Он счел нужным отвести от меня взгляд и поэтому смотрит на огонь, перед тем как начать Собственно Разговор. Щурится, суживая щели, через которые проникает свет. «Вороньи лапки» в уголках его вороненых глаз становятся глубже.
— Я больше никогда вас не увижу, — говорит он. — Верно? — он молчит, выжидает. — Вы бросите меня, как бросили Солдата.
Я вздрагиваю. И только потом до меня доходит, какого Солдата он имеет в виду. И это верно. Это мое «счастливо оставаться», мое «не прищемите руку, когда будете закрывать дверь». Это вычисляется на раз. И по вечерам становится так много свободного времени.
— Наверно, — шучу я, пытаясь поднять ему настроение. — Подумаю, что в зоомагазине такого, как вы, не купить.
— Такого, как вы, наверно, тоже, — отец Джек вздыхает, его настроение ничуть не улучшилось. — Такие, как я, не пользуются большим спросом.
О, похоже, нам предстоит беседа, полная намеков, выражений и эвфемизмов, когда предмет обсуждения возникает лишь для того, чтобы избегать. Мы постоянно этим занимаемся, мы с отцом Джеком — мы, сделанные из времени. Но всего этого больше не будет. Это прощание.
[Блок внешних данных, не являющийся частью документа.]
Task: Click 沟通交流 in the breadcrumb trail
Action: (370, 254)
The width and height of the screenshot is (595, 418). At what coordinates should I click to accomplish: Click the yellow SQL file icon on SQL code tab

И оно столь же своевременно, как любая ерунда, которая способна разом разрушить все.
— На самом деле, мы никогда про это не говорили, — говорю я, потому что это так и есть.
Потому что я на самом деле не хотел знать. Он сказал, что никогда не говорил об этом, и я был слишком счастлив тому, что сумел поймать его на слове. Опровергать — это в моей натуре. Я принял его опровержение и перехожу к тому пункту, где мог получить преимущество.
— Уверен, мы говорили, — не уступает отец Джек. — Все мои советы относительно вашего пристрастия к азартным играм. Все, что касается двенадцати шагов. Об этом говорили мы с вами, а не кто-то другой.
— Мы не говорили об этом напрямую, — говорю я. — Я даже не знаю… сами знаете о чем.
— О чем?
— О ком… — я запинаюсь. — Мальчики? Девочки? — Молчание. — И те, и другие?
— Ни те, ни другие, — отвечает отец Джек.
Я моргаю. Я смотрю на свои руки, в которых ничего нет. Для иллюстрации.